- BRIEF -
Copy the following items over again line for line, without altering anything.

>> Begin DATASET RECORDS

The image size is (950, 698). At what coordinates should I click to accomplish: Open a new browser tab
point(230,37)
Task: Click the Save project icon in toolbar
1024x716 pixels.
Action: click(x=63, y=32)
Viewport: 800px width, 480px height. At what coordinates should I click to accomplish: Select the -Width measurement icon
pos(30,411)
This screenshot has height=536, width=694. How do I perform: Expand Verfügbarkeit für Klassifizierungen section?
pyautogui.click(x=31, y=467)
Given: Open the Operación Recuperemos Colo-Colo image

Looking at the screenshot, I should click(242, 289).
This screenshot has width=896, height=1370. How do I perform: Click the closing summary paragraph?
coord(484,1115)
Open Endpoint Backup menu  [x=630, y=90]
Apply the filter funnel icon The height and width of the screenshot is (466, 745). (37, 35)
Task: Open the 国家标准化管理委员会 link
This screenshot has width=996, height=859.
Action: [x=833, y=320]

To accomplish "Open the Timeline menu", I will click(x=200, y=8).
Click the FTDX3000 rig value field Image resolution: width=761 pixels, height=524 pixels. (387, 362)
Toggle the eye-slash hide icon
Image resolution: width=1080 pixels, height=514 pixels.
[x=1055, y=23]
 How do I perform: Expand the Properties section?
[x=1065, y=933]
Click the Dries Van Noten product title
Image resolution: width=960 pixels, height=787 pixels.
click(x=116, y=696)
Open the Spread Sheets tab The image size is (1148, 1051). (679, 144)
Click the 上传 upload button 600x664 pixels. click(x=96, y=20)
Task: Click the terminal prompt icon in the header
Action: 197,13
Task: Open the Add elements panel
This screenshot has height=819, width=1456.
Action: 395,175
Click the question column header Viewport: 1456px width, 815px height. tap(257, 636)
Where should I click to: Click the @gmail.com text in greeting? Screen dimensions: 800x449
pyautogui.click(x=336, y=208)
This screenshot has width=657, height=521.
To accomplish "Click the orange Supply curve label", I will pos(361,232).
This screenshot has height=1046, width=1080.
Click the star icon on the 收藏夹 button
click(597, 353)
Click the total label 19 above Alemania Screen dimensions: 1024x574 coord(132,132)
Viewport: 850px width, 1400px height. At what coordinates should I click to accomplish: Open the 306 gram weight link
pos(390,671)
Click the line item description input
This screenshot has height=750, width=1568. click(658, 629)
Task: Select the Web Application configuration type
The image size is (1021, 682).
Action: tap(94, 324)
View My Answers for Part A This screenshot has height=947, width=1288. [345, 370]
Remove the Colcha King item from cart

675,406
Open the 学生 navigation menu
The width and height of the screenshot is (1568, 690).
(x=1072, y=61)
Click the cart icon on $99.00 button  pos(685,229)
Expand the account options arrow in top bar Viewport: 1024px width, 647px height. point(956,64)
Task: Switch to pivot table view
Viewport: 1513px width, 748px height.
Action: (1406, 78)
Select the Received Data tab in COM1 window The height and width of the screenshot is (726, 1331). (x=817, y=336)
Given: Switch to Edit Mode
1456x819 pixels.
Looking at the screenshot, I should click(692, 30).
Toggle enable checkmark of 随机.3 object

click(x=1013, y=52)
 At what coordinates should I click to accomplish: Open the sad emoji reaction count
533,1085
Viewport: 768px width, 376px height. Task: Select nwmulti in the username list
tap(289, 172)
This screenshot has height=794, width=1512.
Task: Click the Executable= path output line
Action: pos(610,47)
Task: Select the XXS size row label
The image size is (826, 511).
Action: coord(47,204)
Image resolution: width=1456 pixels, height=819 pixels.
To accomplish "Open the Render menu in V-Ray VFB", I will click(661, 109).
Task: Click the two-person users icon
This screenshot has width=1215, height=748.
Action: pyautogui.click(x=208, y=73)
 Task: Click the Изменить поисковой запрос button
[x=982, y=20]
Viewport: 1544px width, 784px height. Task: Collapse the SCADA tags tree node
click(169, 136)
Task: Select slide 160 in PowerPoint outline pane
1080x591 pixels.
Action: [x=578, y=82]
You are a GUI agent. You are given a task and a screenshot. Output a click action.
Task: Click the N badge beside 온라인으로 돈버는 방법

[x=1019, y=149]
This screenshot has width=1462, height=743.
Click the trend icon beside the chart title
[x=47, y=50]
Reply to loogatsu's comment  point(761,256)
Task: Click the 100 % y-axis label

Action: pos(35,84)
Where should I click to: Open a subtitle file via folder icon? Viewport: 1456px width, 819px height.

>> End DATASET RECORDS

- SOLUTION FOR THIS PROBLEM -
The image size is (950, 698). At what coordinates should I click to accomplish: Open a new browser tab
point(230,37)
Task: Click the Save project icon in toolbar
1024x716 pixels.
Action: click(x=63, y=32)
Viewport: 800px width, 480px height. At what coordinates should I click to accomplish: Select the -Width measurement icon
pos(30,411)
This screenshot has height=536, width=694. How do I perform: Expand Verfügbarkeit für Klassifizierungen section?
pyautogui.click(x=31, y=467)
Given: Open the Operación Recuperemos Colo-Colo image

Looking at the screenshot, I should click(242, 289).
This screenshot has width=896, height=1370. How do I perform: Click the closing summary paragraph?
coord(484,1115)
Open Endpoint Backup menu  [x=630, y=90]
Apply the filter funnel icon The height and width of the screenshot is (466, 745). (37, 35)
Task: Open the 国家标准化管理委员会 link
This screenshot has width=996, height=859.
Action: [x=833, y=320]

To accomplish "Open the Timeline menu", I will click(x=200, y=8).
Click the FTDX3000 rig value field Image resolution: width=761 pixels, height=524 pixels. (387, 362)
Toggle the eye-slash hide icon
Image resolution: width=1080 pixels, height=514 pixels.
[x=1055, y=23]
 How do I perform: Expand the Properties section?
[x=1065, y=933]
Click the Dries Van Noten product title
Image resolution: width=960 pixels, height=787 pixels.
click(x=116, y=696)
Open the Spread Sheets tab The image size is (1148, 1051). (679, 144)
Click the 上传 upload button 600x664 pixels. click(x=96, y=20)
Task: Click the terminal prompt icon in the header
Action: 197,13
Task: Open the Add elements panel
This screenshot has height=819, width=1456.
Action: 395,175
Click the question column header Viewport: 1456px width, 815px height. tap(257, 636)
Where should I click to: Click the @gmail.com text in greeting? Screen dimensions: 800x449
pyautogui.click(x=336, y=208)
This screenshot has width=657, height=521.
To accomplish "Click the orange Supply curve label", I will pos(361,232).
This screenshot has height=1046, width=1080.
Click the star icon on the 收藏夹 button
click(597, 353)
Click the total label 19 above Alemania Screen dimensions: 1024x574 coord(132,132)
Viewport: 850px width, 1400px height. At what coordinates should I click to accomplish: Open the 306 gram weight link
pos(390,671)
Click the line item description input
This screenshot has height=750, width=1568. click(658, 629)
Task: Select the Web Application configuration type
The image size is (1021, 682).
Action: tap(94, 324)
View My Answers for Part A This screenshot has height=947, width=1288. [345, 370]
Remove the Colcha King item from cart

675,406
Open the 学生 navigation menu
The width and height of the screenshot is (1568, 690).
(x=1072, y=61)
Click the cart icon on $99.00 button  pos(685,229)
Expand the account options arrow in top bar Viewport: 1024px width, 647px height. point(956,64)
Task: Switch to pivot table view
Viewport: 1513px width, 748px height.
Action: (1406, 78)
Select the Received Data tab in COM1 window The height and width of the screenshot is (726, 1331). (x=817, y=336)
Given: Switch to Edit Mode
1456x819 pixels.
Looking at the screenshot, I should click(692, 30).
Toggle enable checkmark of 随机.3 object

click(x=1013, y=52)
 At what coordinates should I click to accomplish: Open the sad emoji reaction count
533,1085
Viewport: 768px width, 376px height. Task: Select nwmulti in the username list
tap(289, 172)
This screenshot has height=794, width=1512.
Task: Click the Executable= path output line
Action: pos(610,47)
Task: Select the XXS size row label
The image size is (826, 511).
Action: coord(47,204)
Image resolution: width=1456 pixels, height=819 pixels.
To accomplish "Open the Render menu in V-Ray VFB", I will click(661, 109).
Task: Click the two-person users icon
This screenshot has width=1215, height=748.
Action: pyautogui.click(x=208, y=73)
 Task: Click the Изменить поисковой запрос button
[x=982, y=20]
Viewport: 1544px width, 784px height. Task: Collapse the SCADA tags tree node
click(169, 136)
Task: Select slide 160 in PowerPoint outline pane
1080x591 pixels.
Action: [x=578, y=82]
You are a GUI agent. You are given a task and a screenshot. Output a click action.
Task: Click the N badge beside 온라인으로 돈버는 방법

[x=1019, y=149]
This screenshot has width=1462, height=743.
Click the trend icon beside the chart title
[x=47, y=50]
Reply to loogatsu's comment  point(761,256)
Task: Click the 100 % y-axis label

Action: pos(35,84)
Where should I click to: Open a subtitle file via folder icon? Viewport: 1456px width, 819px height.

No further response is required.